Brief: Word for word, restate the lines of the data below between those holding "This screenshot has width=1000, height=667." and "The height and width of the screenshot is (812, 1471).", inclusive; pictures do not belong in the copy.

Supplied records:
= Beginning of Section =

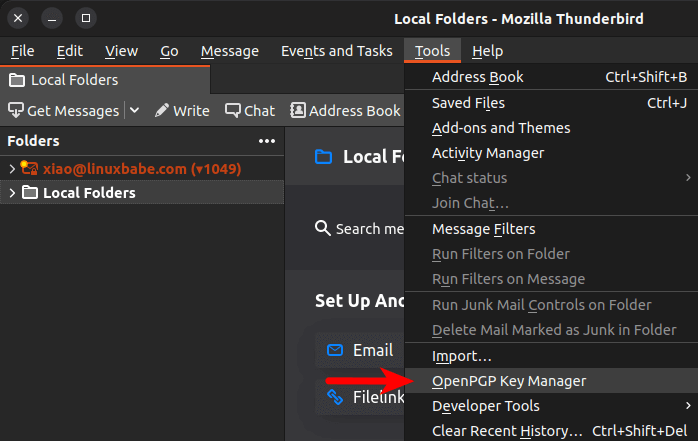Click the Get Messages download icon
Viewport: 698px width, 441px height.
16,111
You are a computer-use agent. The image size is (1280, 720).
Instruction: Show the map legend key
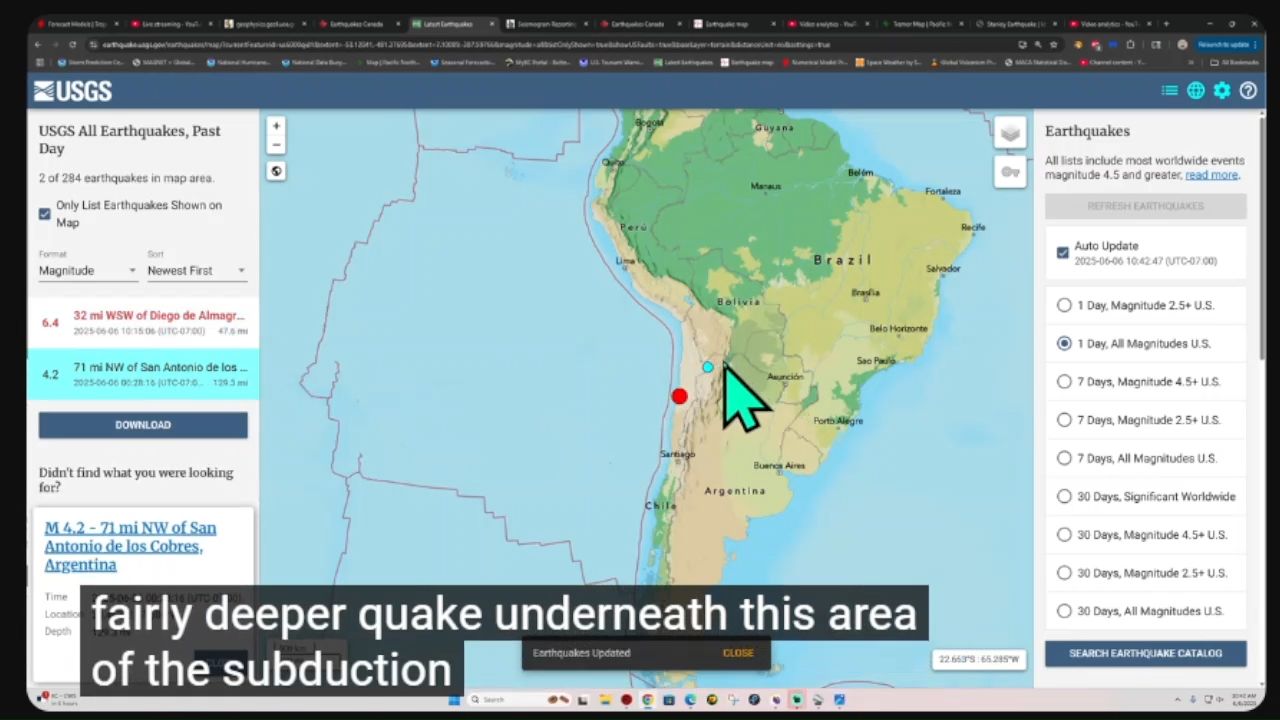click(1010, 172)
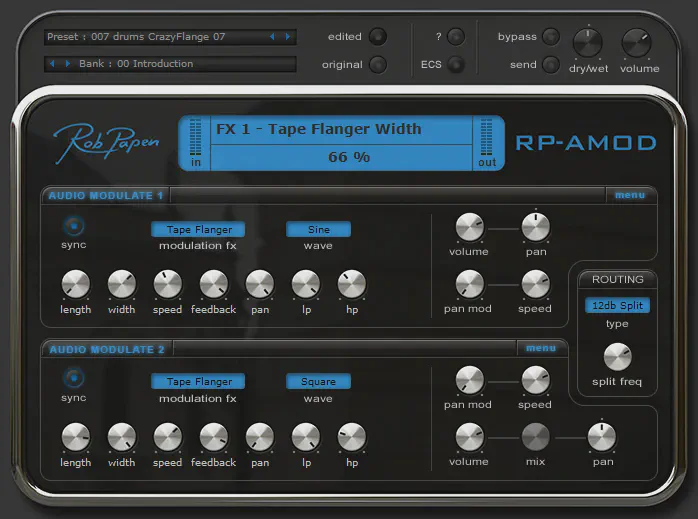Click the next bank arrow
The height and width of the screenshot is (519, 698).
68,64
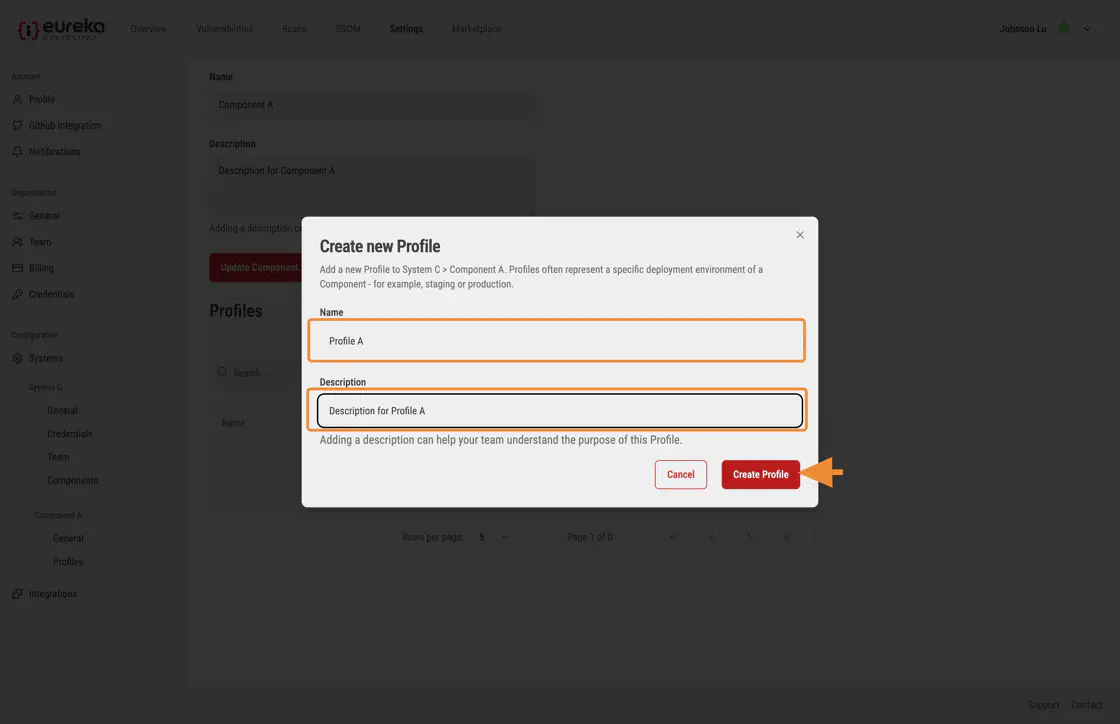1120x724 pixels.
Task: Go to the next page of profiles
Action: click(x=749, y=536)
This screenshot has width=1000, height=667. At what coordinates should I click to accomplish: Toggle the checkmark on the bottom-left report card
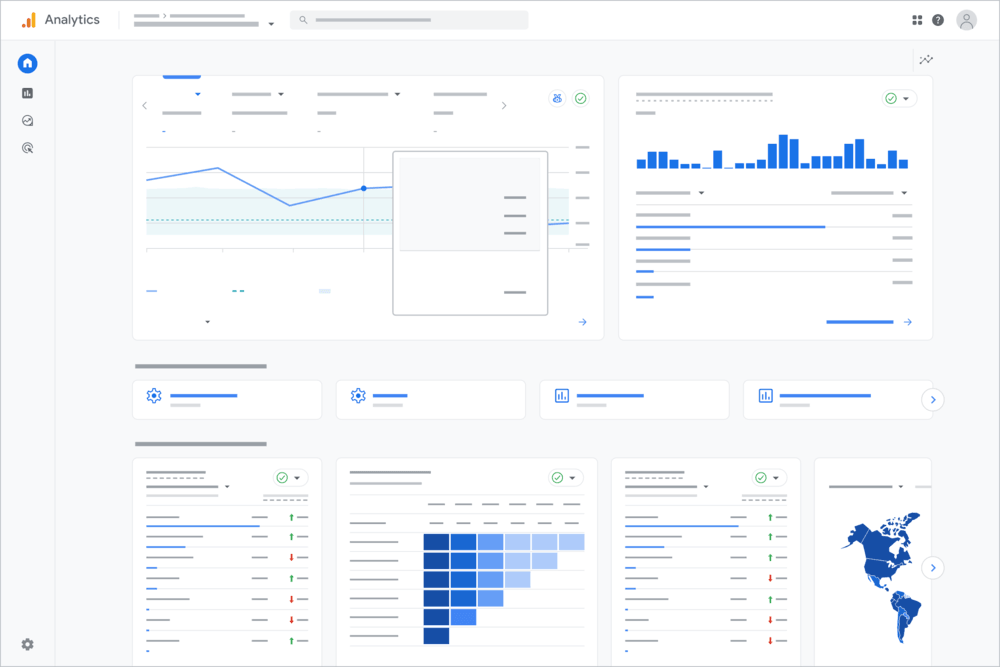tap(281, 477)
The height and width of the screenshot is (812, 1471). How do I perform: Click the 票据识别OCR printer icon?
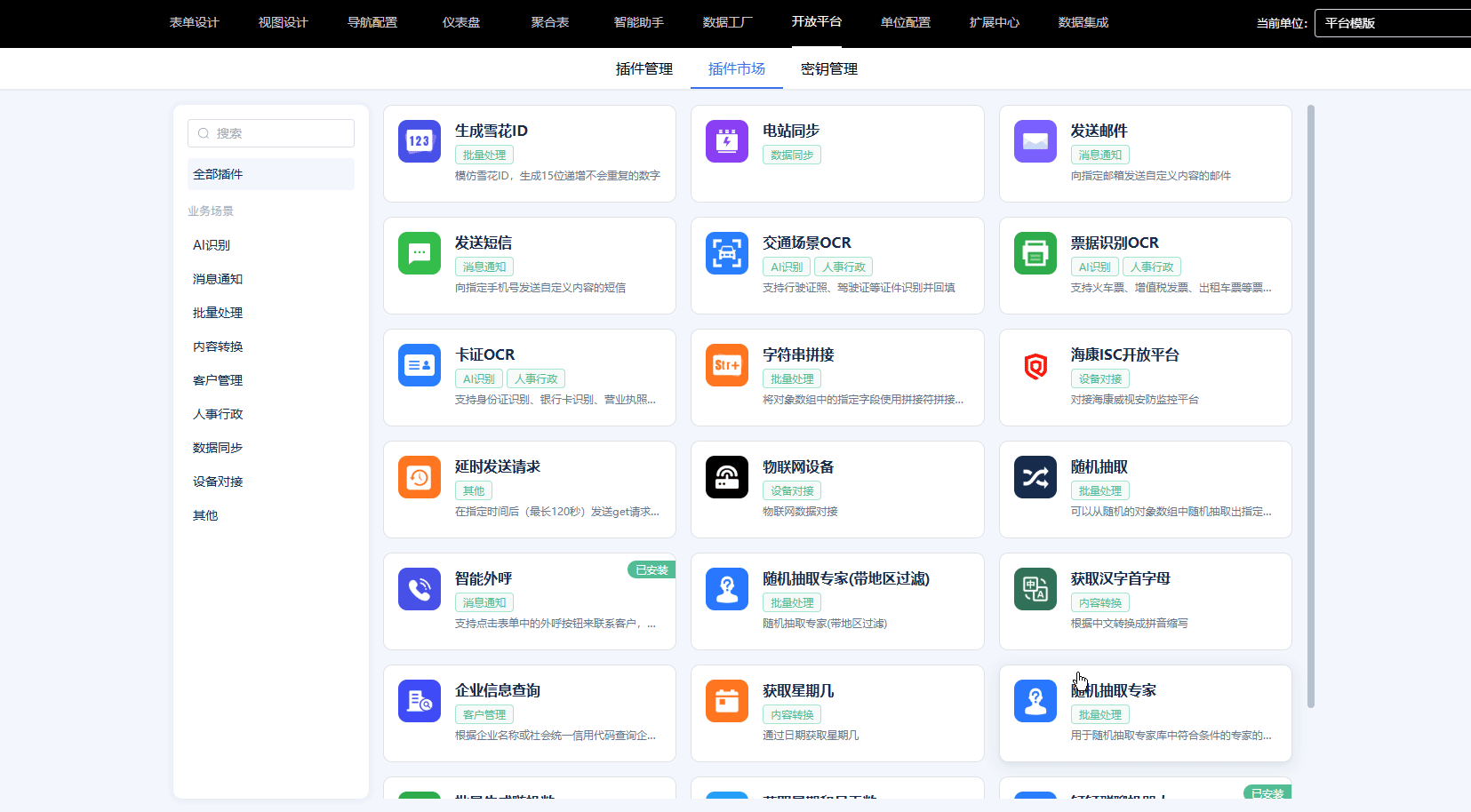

= End of Section =
= Beginning of Section =

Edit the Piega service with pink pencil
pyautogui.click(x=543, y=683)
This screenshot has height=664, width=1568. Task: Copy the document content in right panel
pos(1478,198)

= End of Section =
= Beginning of Section =

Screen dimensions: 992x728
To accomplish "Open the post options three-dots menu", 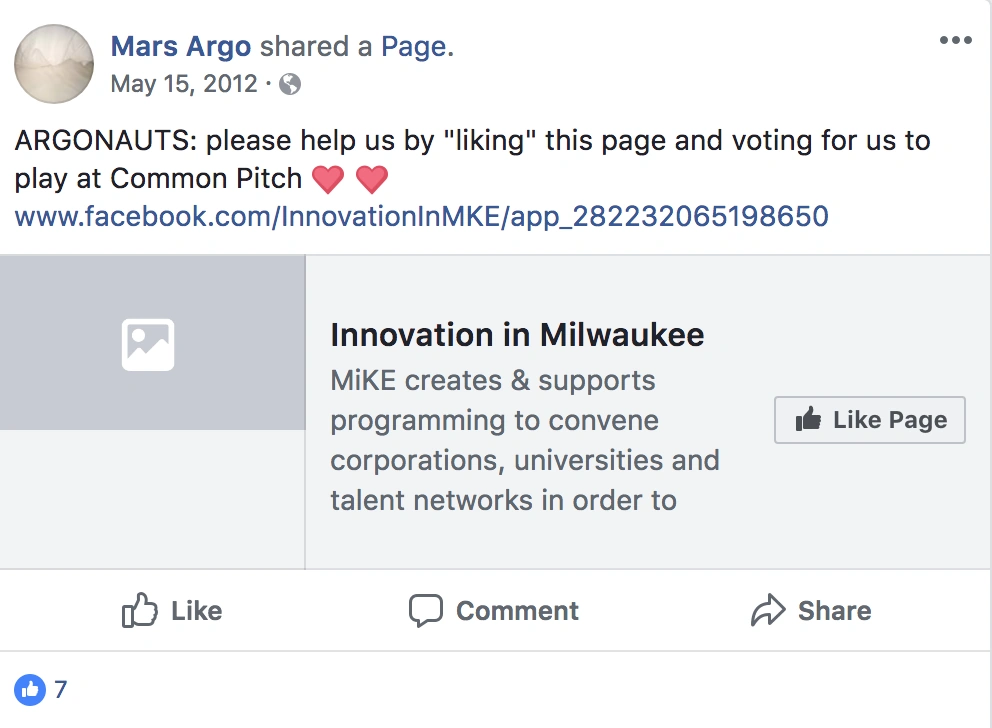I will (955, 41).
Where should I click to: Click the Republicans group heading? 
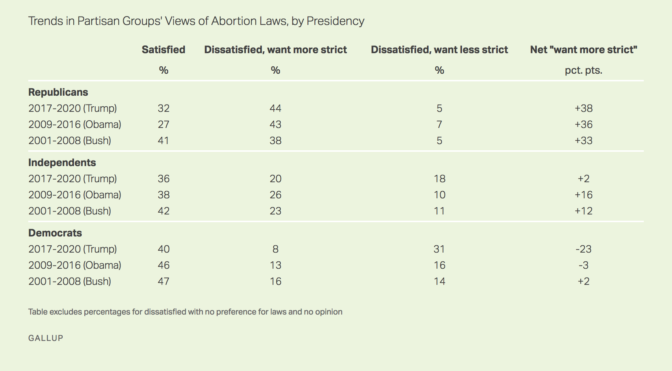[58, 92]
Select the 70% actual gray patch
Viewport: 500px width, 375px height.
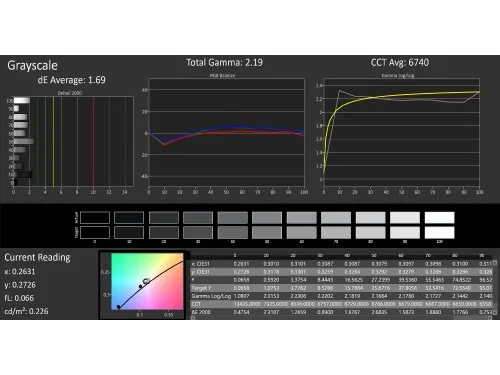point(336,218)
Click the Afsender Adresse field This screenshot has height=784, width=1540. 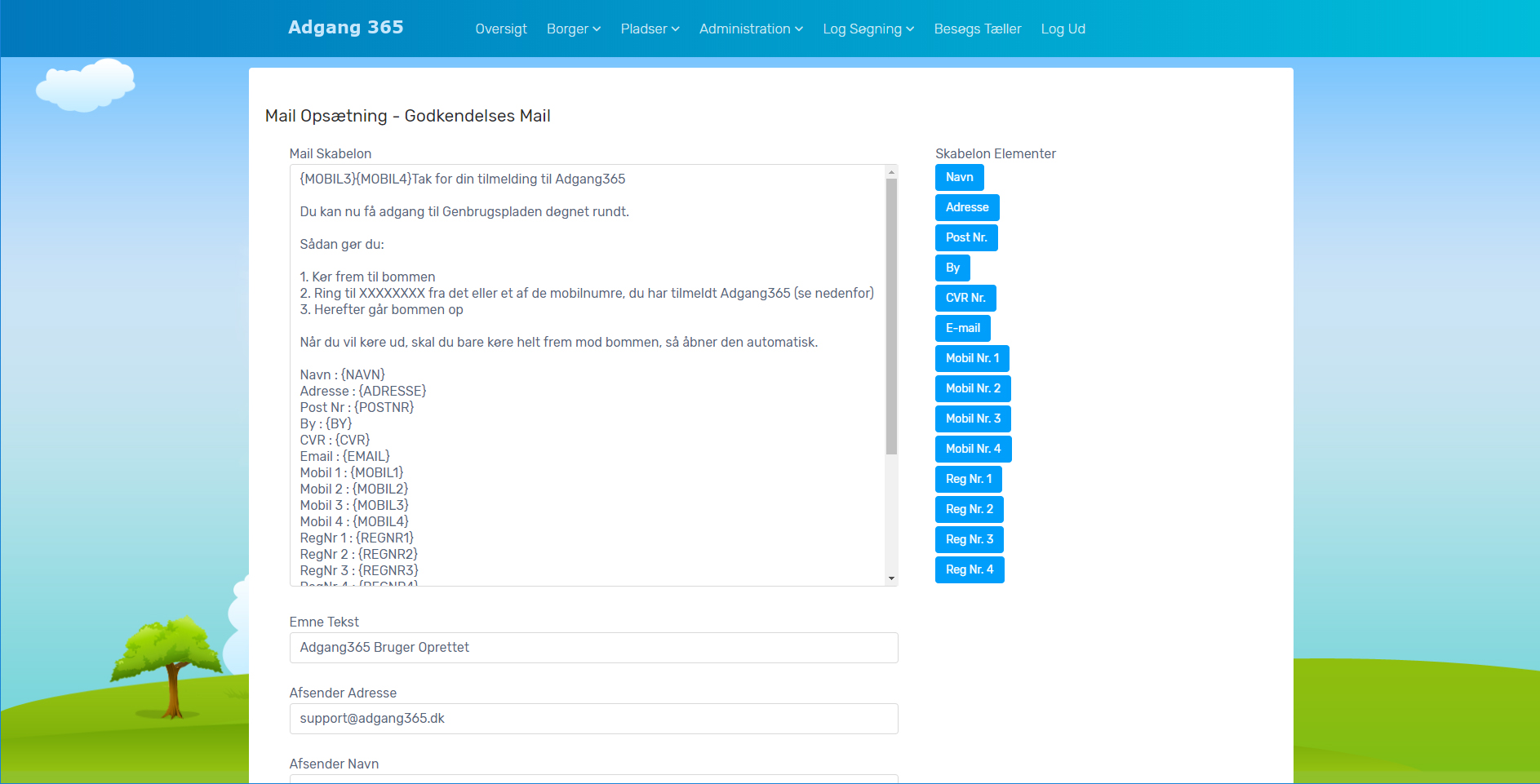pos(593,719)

= End of Section =

Exercise solution:
This screenshot has width=1000, height=667. At what coordinates should I click to accomplish: Toggle the checkmark on the bottom-left report card
tap(281, 477)
The height and width of the screenshot is (812, 1471). How do I perform: Click the 票据识别OCR printer icon?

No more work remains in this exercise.